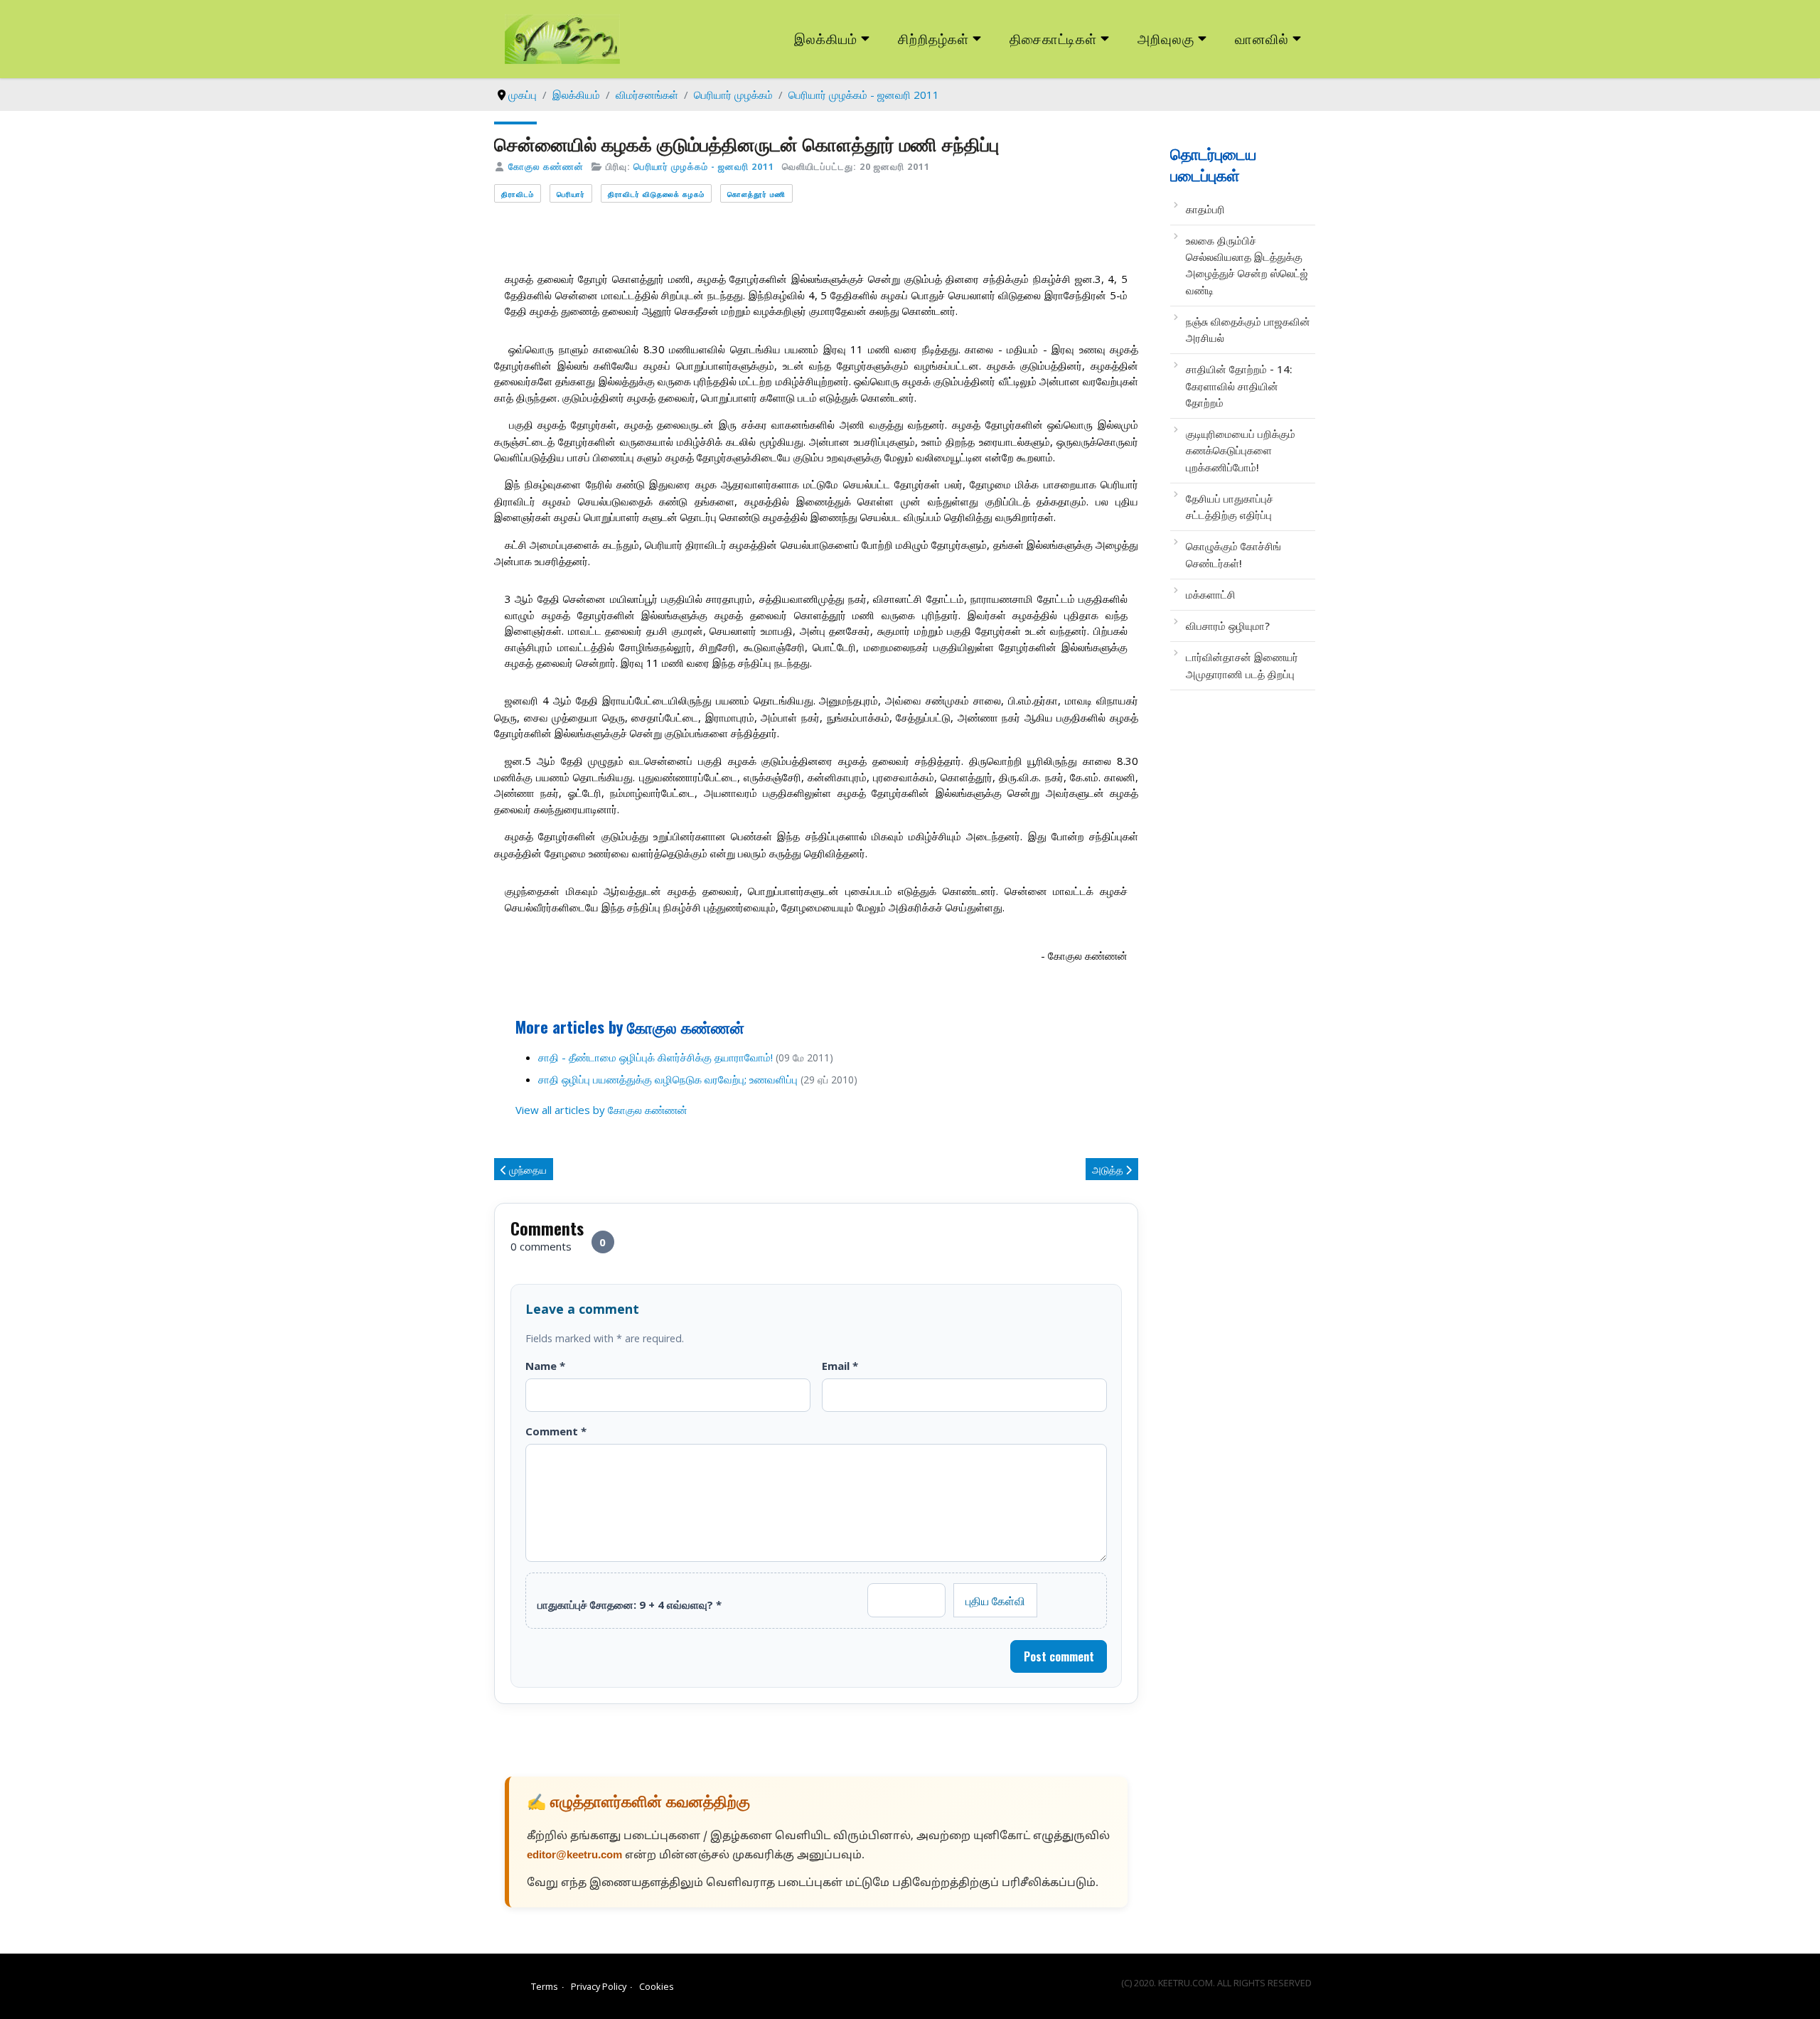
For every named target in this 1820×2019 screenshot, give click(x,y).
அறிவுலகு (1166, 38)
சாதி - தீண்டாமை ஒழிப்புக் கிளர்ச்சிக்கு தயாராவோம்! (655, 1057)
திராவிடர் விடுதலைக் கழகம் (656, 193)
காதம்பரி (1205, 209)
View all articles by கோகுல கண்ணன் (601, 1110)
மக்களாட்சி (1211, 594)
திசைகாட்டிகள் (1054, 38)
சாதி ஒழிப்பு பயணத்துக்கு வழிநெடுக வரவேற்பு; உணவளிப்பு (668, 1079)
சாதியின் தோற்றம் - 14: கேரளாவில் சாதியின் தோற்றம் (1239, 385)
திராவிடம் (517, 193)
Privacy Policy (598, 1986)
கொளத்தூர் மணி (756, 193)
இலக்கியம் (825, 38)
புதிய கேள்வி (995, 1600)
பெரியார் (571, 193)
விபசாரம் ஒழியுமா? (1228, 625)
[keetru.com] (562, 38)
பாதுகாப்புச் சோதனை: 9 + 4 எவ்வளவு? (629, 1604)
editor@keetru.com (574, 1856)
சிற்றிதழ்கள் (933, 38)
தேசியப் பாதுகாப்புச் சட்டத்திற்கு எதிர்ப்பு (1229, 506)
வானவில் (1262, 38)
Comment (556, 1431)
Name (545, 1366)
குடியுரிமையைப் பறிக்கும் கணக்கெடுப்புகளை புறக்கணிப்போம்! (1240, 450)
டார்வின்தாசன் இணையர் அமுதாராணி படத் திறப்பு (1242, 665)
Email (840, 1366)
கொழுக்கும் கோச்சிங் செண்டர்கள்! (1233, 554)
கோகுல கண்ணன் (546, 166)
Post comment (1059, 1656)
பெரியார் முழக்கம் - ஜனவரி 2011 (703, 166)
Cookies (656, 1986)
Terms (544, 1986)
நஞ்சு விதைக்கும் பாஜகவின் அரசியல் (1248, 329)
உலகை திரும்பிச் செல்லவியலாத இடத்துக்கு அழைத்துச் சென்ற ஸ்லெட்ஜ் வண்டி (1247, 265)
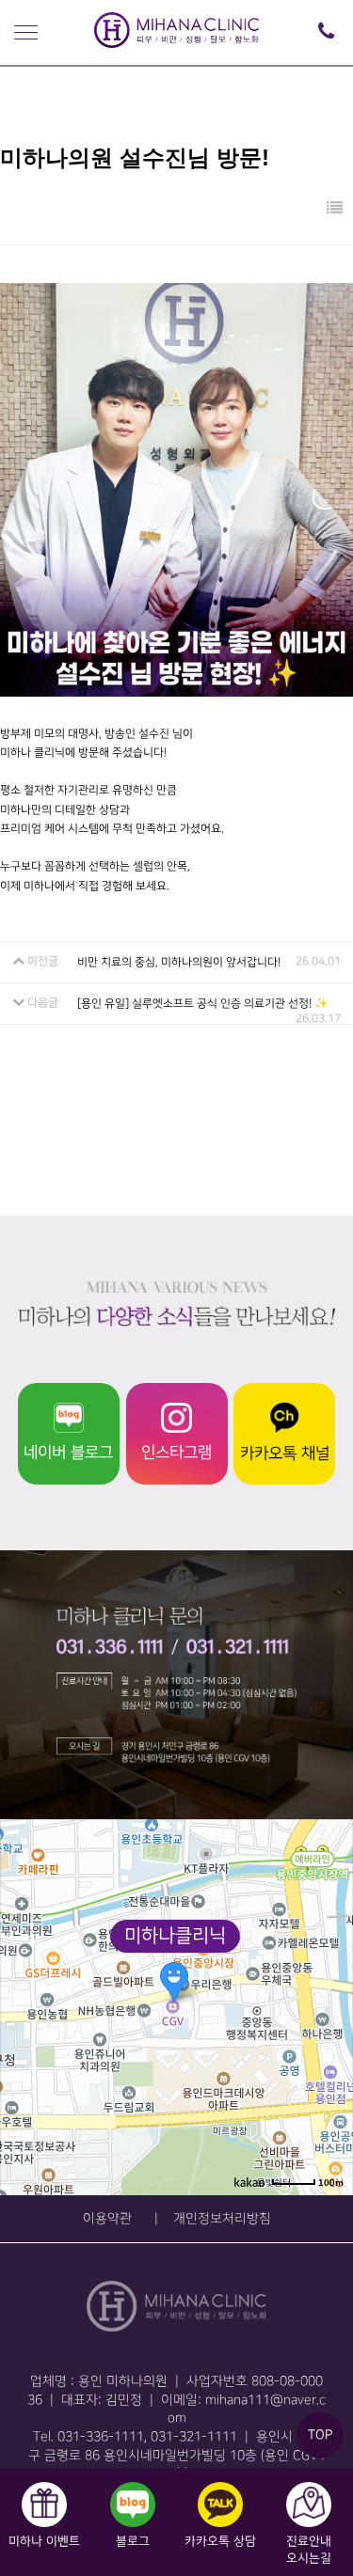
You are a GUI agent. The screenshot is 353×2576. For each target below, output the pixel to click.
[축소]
○ ○ ○
WHAT IS BEING ASKED: Scan the lines above for the word "target", then copy each line that has it.

RESPONSE:
For every named target in this 1820×2019 screenshot, give click(x,y).
You are a GUI agent. The screenshot is 353×2576. For each target below, output the pixel to click.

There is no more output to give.